"As pessoas me perguntam por que eu escrevo coisas tão brutas. Gosto de dizer que tenho um coração de menino; está guardado num vidro em cima da minha escrivaninha."

(Stephen King)



sexta-feira, 23 de maio de 2014

Cúmplice de Morte



Então um dia, senti o cheiro. O odor ranço e azedo de morte velha e abandono.
Não posso dizer que tenha sido surpresa saber que ela estava realmente morta. Não vou dissimular dizendo-me chocado, mas me entristeci.
Não chorei, nem procurei culpados; não tinha esse direito. Não depois de assistir a sua agonia cínica e passivamente.
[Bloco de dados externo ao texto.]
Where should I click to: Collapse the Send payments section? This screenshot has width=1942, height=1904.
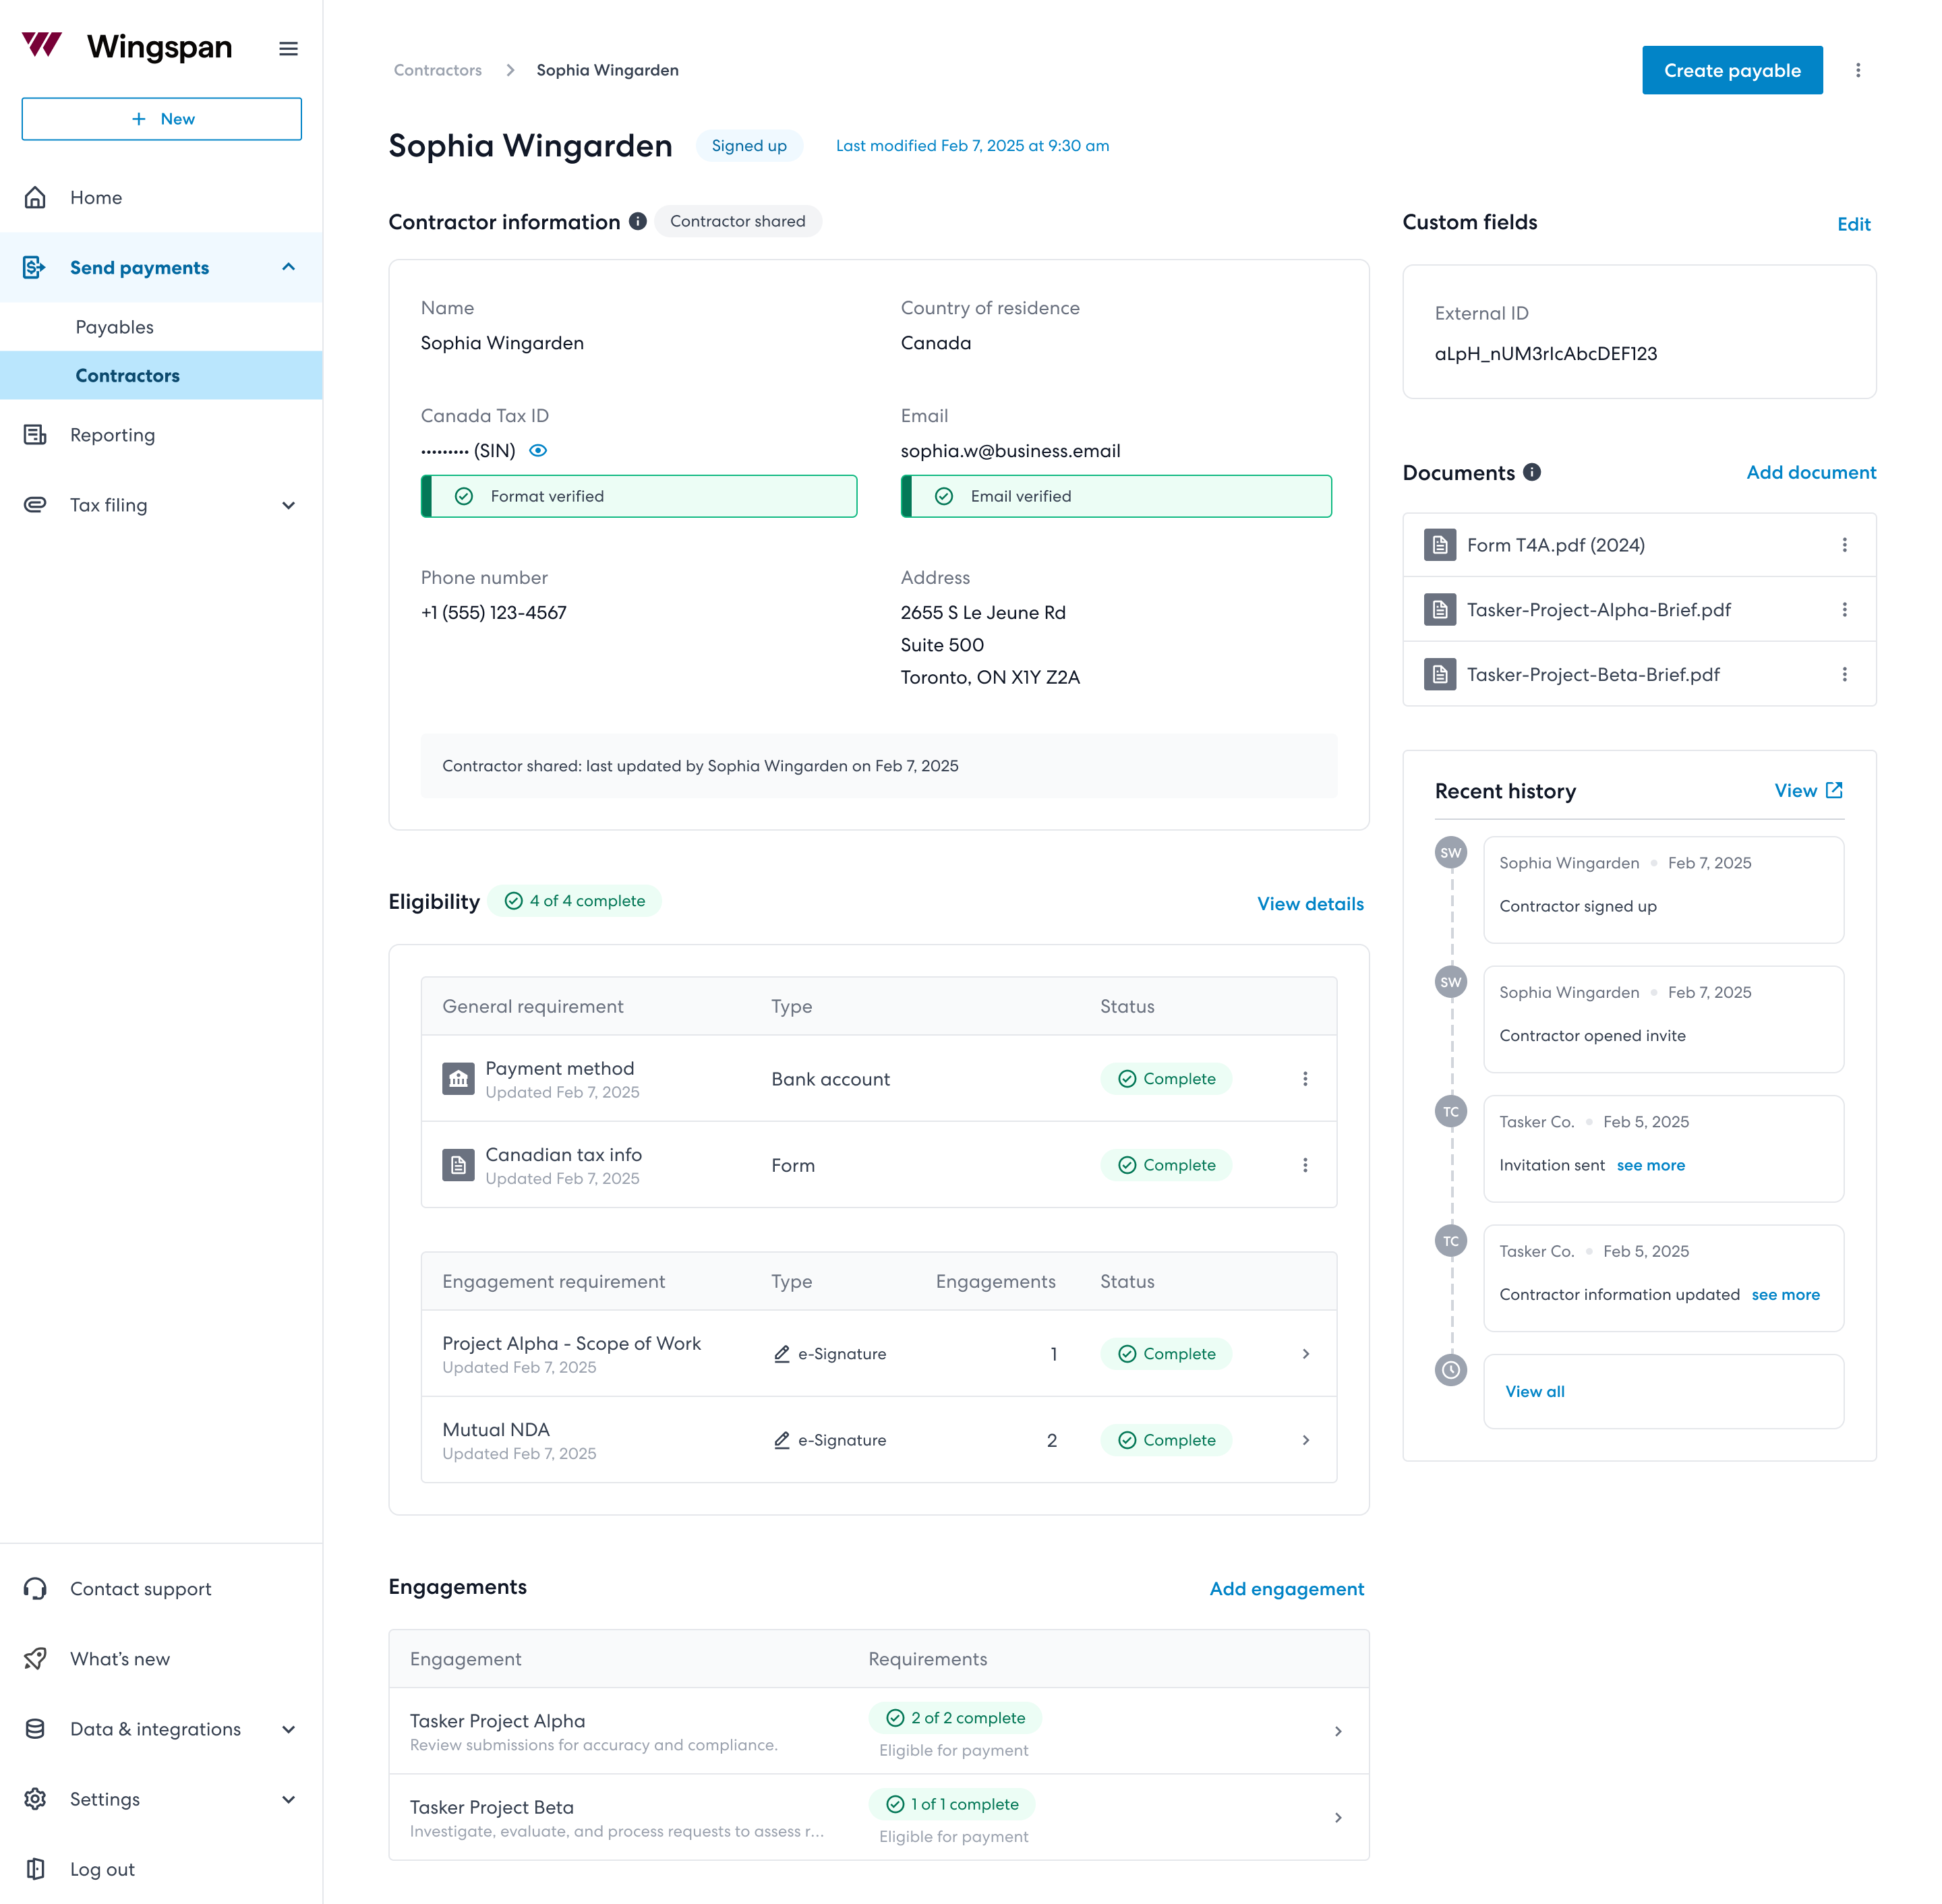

Eu a vi minguar e sucumbir à própria mediocridade.
Estava lá quando seus companheiros a abandonaram e nada fiz para retê-los.
Primeiro, foi-se o Entusiasmo. 
Partiu cheio de mágoas e com estardalhaço. Fez acusações e se disse injustiçado. Culpou-a duramente, causou-lhe um enorme sofrimento, mas não a feriu de morte. Acho até que sua partida possa ter-lhe trazido certo alívio. Percebi crescer nela uma calma reconfortante e me senti bem com aquilo. Talvez  tenha chegado a pensar que ela fosse ficar bem. Não sei. Só posso dizer que nada fiz, nem me incomodei de fato.
Já quando partiu a Perseverança, eu soube que era sério. 
Explicou-se, antes de ir. Falou de seu cansaço e desculpou-se por não poder continuar. 
Ela não pediu para que ficasse, nem disse que compreendia.
Senti que também estava cansada. E só então pude ver a falta que o Entusiasmo lhe fazia .
Ela poderia ter morrido ali, quando a Perseverança a deixou, mas sua angústia perdurou renitente, com poucos bons e muitos maus dias.
Ainda restava-lhe sua mais valiosa companheira e dela não abriria mão, pois era onde tudo começava, era o que a movia. Mesmo em seus piores momentos, em suas fases mais feias e sem brilho, podia sentir a presença da Criatividade a lhe insuflar os ânimos. Amava-a, acreditava nela com praticamente nenhuma ressalva. 
E talvez sejam esses os motivos que fizeram a Criatividade não se despedir. Fugiu furtiva e envergonhada. Não a acusou, não pediu desculpas e nada lhe deixou.
Depois disso, lembro-me de tê-la visto muito pouco. Desfez-se de algumas companhias incomodas, como a Expectativa e a Pretensão. Flertou brevemente com a Frustração e, por fim, entregou-se à Amargura. Creio ter sido a última vez em que a vi ainda inteira.
Desde então, nossos encontros têm sido estranhos e ao acaso. Confesso que, para mim, é desconfortável deparar-me com o fantasma de minha Escrita. 
Ela, no entanto, parece não se aborrecer; não mais. 
Eventualmente, volta para me assombrar e traz de arrasto algum de seus antigos companheiros. Às vezes, fica tempo suficiente para que nos reconheçamos um pouco. Porém, normalmente, tudo o que quer é lembrar-me de algo que poderíamos ter sido e nunca fomos.
 Jamais tive a oportunidade de enterrá-la, nem acho que o faria. Mas, se não posso ser acusado de sua morte, certamente sinto-me seu cúmplice. Afinal, o Descaso é também assassino.

Um comentário:

  1. Denise, se toda crise de abstinência literária fosse assim, tão produtiva... Eu sequer me aborreceria com meus brancos! Não há como a escrita morrer em você, minha amiga. Quando este bichinho encontra terreno fértil, dele não sai mais, e frutifica, frutifica, frutifica! A frase final me arrebatou! Parabéns!